Customer MetricsRetention

Churn Rate: How to Calculate It, What's Normal, and How to Fix It

Churn is the most controllable factor in SaaS economics. A 1% improvement in monthly churn rate can double the lifetime value of your customer base. Here's how to measure it and reduce it.

Dushan BasnayakaMarch 20, 20267 min read

Two Types of Churn

Customer churn rate measures the percentage of customers who cancel. 500 customers at start, 10 cancel = 2% churn. Revenue churn rate measures the percentage of MRR lost from cancellations and downgrades — more important because not all customers contribute equally. Losing a $10,000/month customer has 100× the impact of losing a $100/month customer. Use our churn rate calculator to calculate both and their impact on LTV.

Gross Churn vs Net Churn

Gross MRR churn measures only revenue lost from cancellations and downgrades. Net MRR churn accounts for both losses and gains (upsells, expansions). Net churn below 0% — called negative churn — means expansion exceeded losses. Slack, Datadog, and Snowflake famously operated with negative net churn, meaning existing customers grew revenue faster than any customers churned out.

Churn Rate Benchmarks

  • Below 0.5%/month: Excellent. Annual churn ~6%. High LTV and durable revenue base.
  • 0.5–1%/month: Good. Annual churn 6–12%. Manageable with strong new customer growth.
  • 1–2%/month: Concerning. Annual churn 12–24%. Must grow significantly each month just to maintain flat MRR.
  • Above 2%/month: Critical. Annual churn exceeds 24%. Growth cannot outrun this indefinitely.

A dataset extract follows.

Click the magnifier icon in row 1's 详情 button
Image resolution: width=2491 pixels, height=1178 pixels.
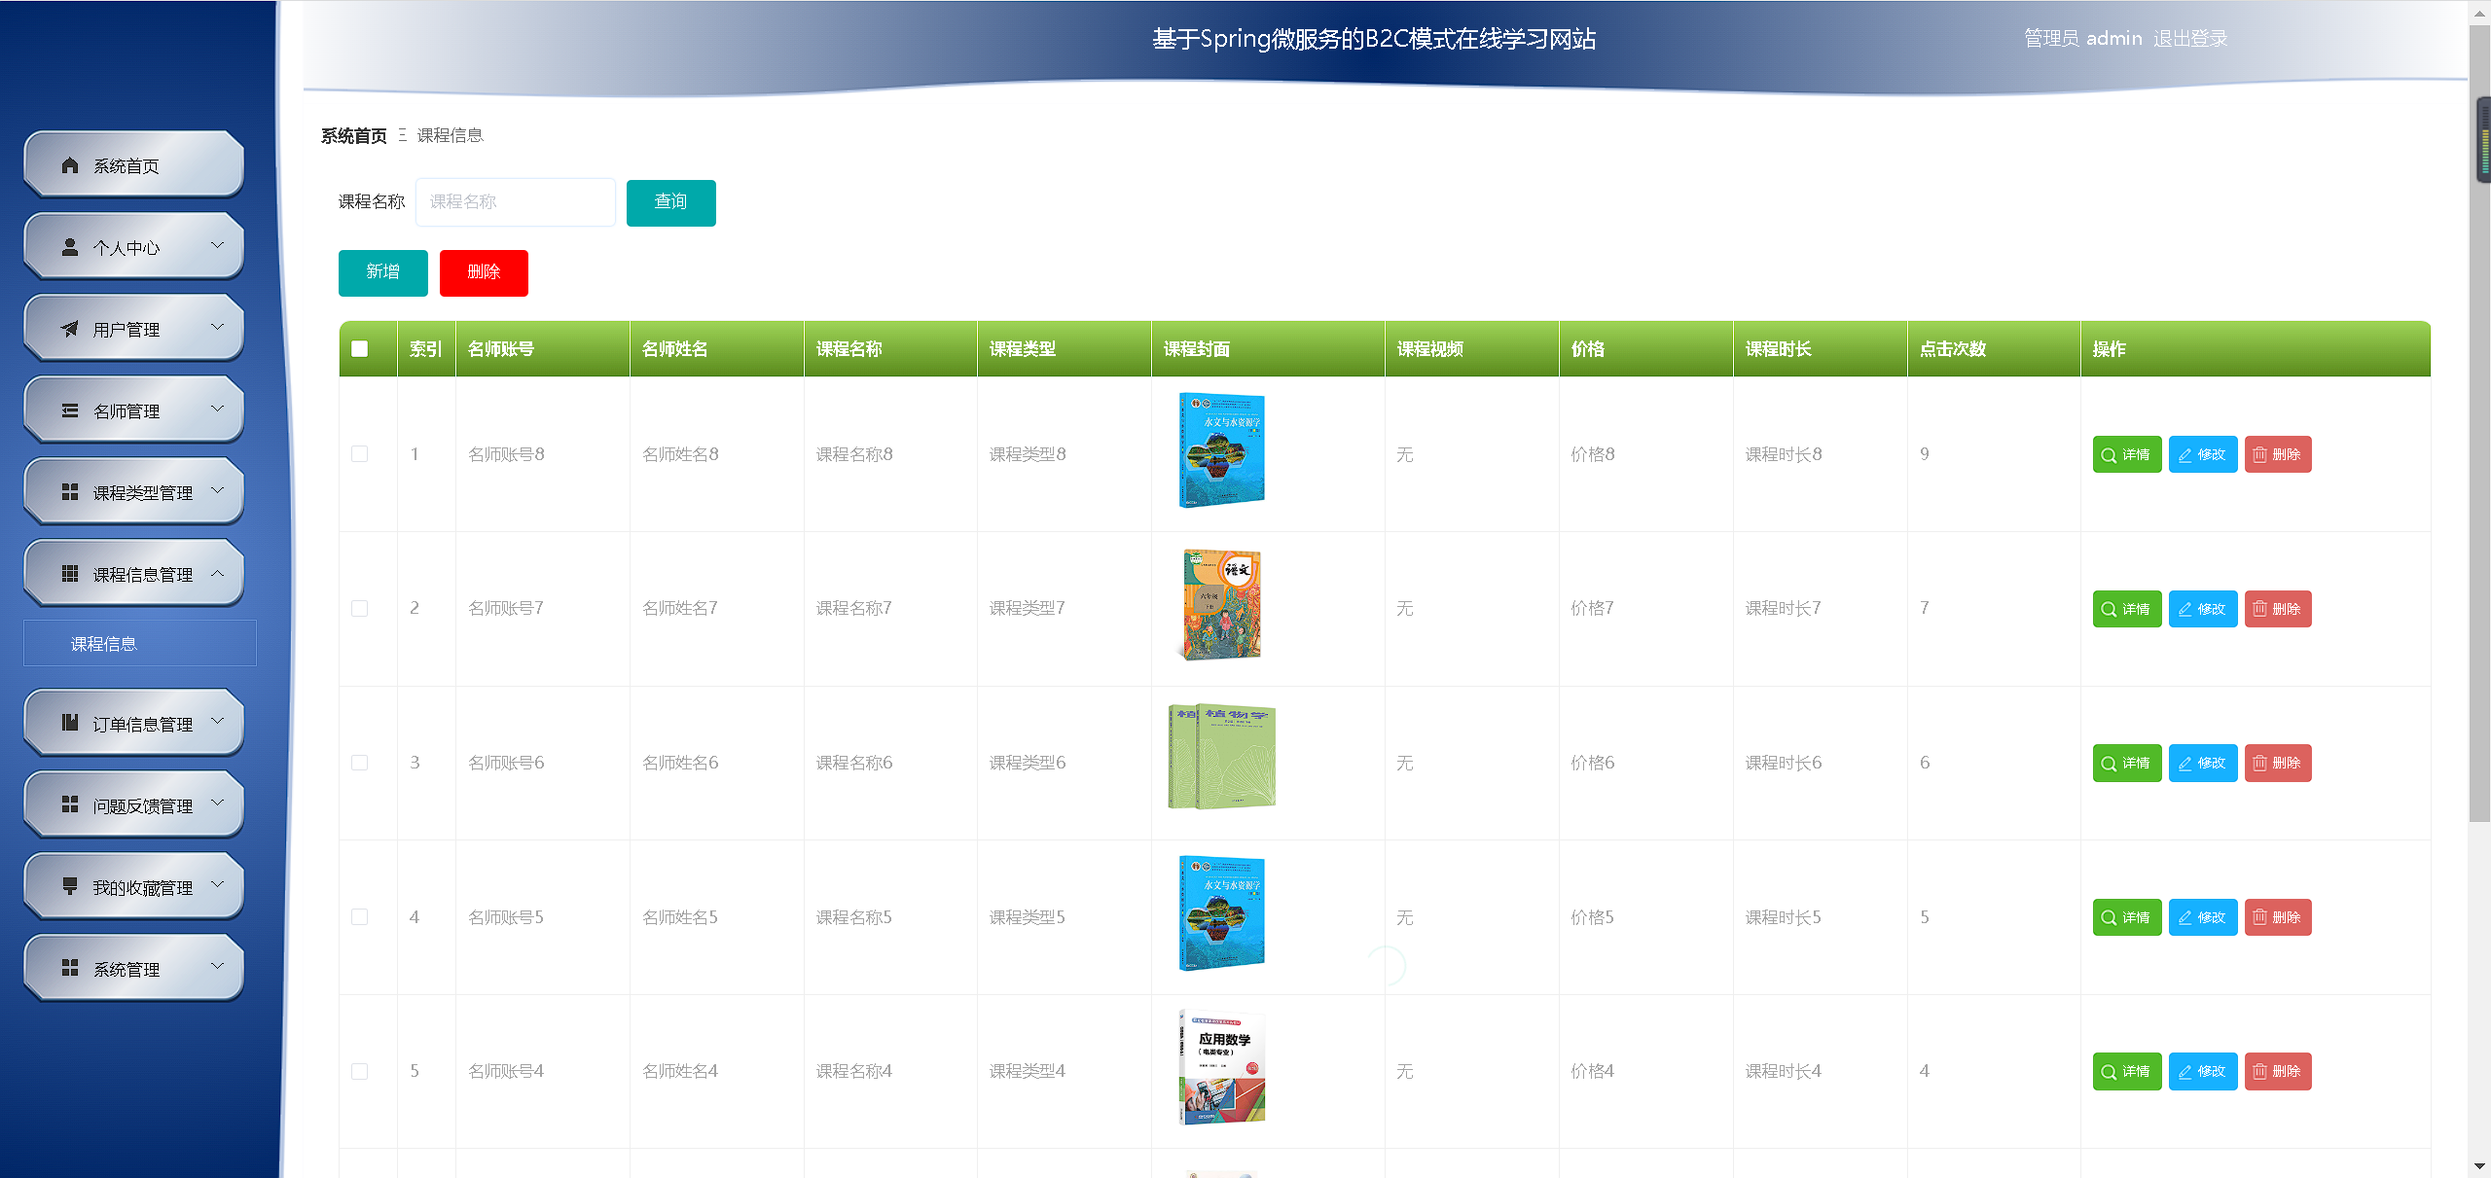2108,453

The Mathematics of Why Churn Matters

At $500 ARPA: 1% monthly churn → LTV = $50,000. 2% monthly churn → LTV = $25,000. 4% monthly churn → LTV = $12,500. Halving churn from 2% to 1% doubles LTV — without acquiring a single new customer, without changing pricing, without improving the product. It is the single highest-leverage improvement available to most SaaS companies.

How to Reduce Churn

Improve onboarding. Most churn decisions are made in the first 30–90 days, before customers reach their first value milestone. Structured onboarding with clear milestones reduces early-stage churn more than any other intervention. Act on at-risk signals early. Login frequency, feature adoption, and NPS scores are leading indicators. Build a customer health score and trigger CS intervention when scores drop. Tighten ICP targeting. Much churn comes from customers who were never a good fit. Better acquisition targeting improves retention downstream. Implement annual contracts. Annual customers churn at 1/3 to 1/2 the rate of monthly customers — the decision to cancel requires actively choosing not to renew rather than forgetting to cancel a monthly charge.